We adopt the Fast RCNN [6] as the object detection pipeline with four steps.

1. 1.

   Candidate box generation. There are multiple choices. For example, selective search [10] groups super-pixels to generate candidate boxes while Bing [25] is based on sliding window on feature maps.

2. 2.

   Feature map generation. Given an input as the input of CNN, feature maps are generated.

3. 3.

   Roi-pooling. Each candidate box is considered as a region-of-interest (ROI) and a pooling function is operated on the CNN feature maps generated in (2). After roi-pooling, candidate boxes of different sizes are pooled to have the same feature vector size.

4. 4.

   Classification. CNN features after roi-pooling go through several convolutions, pooling and fully connected layers to predict class of candidate boxes.

3.2 Framework Overview

The overview of our approach is shown in Fig. 2. Based on the fast RCNN pipeline, our proposed model takes an image as input, uses roi-pooling operations to obtain features with different resolutions and different support regions for each candidate box, and then the gated bi-direction layer is used for passing messages among features, and final classification is made. We use the BN-net [20] as the baseline network structure, i.e. if only one support region and one branch is considered, Fig. 2 becomes a BN-net. Currently, messages are passed between features in one layer. It can be extended by adding more layers between \(\mathbf {f}\) and \(\mathbf {h}\) and also passing messages in these layers.

Fig. 2.

Overview of our framework. The network takes an image as input and produces feature maps. The roi-pooling is done on feature maps to obtain features with different resolutions and support regions, denoted by \(\mathbf {f}^{-0.2}, \mathbf {f}^{0.2}, \mathbf {f}^{0.8}\) and \(\mathbf {f}^{1.7}\). Red arrows denote our gated bi-directional structure for passing messages among features. Gate functions G are defined for controlling the message passing rate. Then all features \(\mathbf {h}^3_i\) for \(i = 1, 2,3, 4\) go through multiple CNN layers with shared parameters to obtain the final features that are used to predict the class y. Parameters on black arrows are shared across branches, while parameters on red arrows are not shared. Best viewed in color. (Color figure online)

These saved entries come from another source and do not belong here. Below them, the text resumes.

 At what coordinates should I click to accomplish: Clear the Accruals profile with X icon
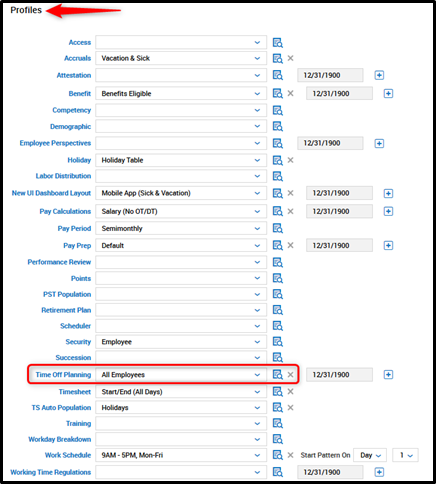pyautogui.click(x=290, y=58)
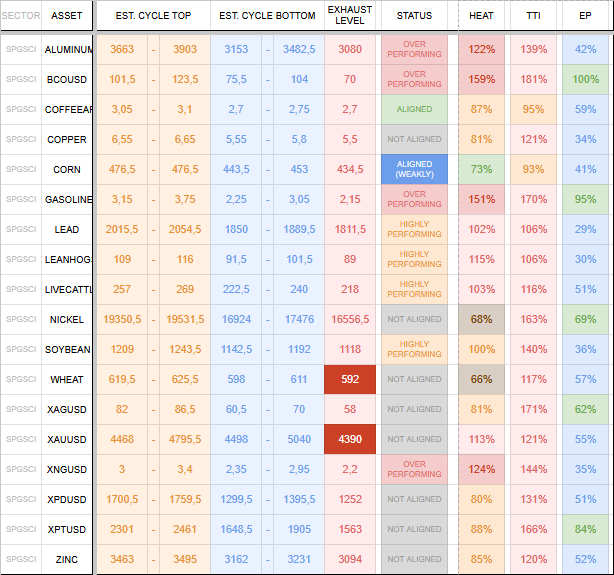Click the ALUMINUM asset name cell
The width and height of the screenshot is (614, 575).
(67, 50)
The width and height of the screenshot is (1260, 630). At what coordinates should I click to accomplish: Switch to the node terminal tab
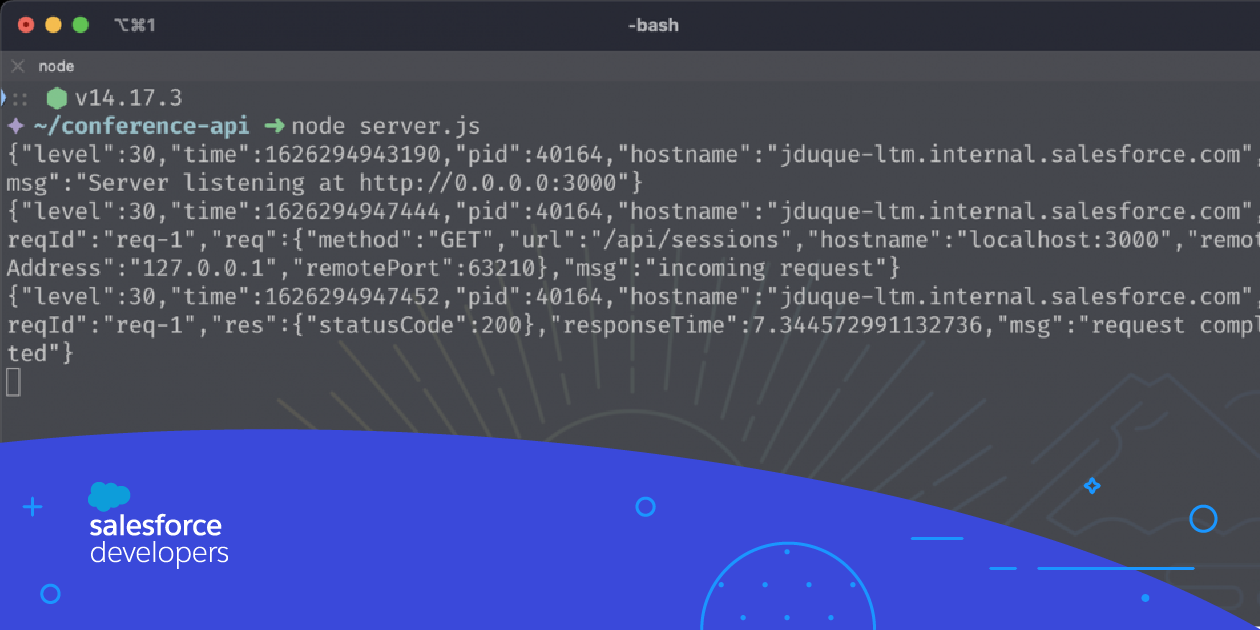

We use the same candidate box generation and feature map generation steps as the fast RCNN introduced in Sect. 3.1. In order to take advantage of complementary visual cues in the surrounding/inner regions, the major modifications of fast RCNN are as follows.

• In the roi-pooling step, regions with the same center location but different sizes are pooled from the same feature maps for a single candidate box. The regions with different sizes before roi-pooling have the same size after roi-pooling. In this way, the pooled features corresponds to different support regions and have different resolutions.

• Features with different resolutions optionally go through several CNN layers to extract their high-level features.

• The bi-directional structure is designed to pass messages among the roi-pooled features with different resolutions and support regions. In this way, features corresponding to different resolutions and support regions verify each other by passing messages to each other.

• Gate functions are use to control message transmission.

• After message passing, the features for different resolutions and support regions are then passed through several CNN layers for classification.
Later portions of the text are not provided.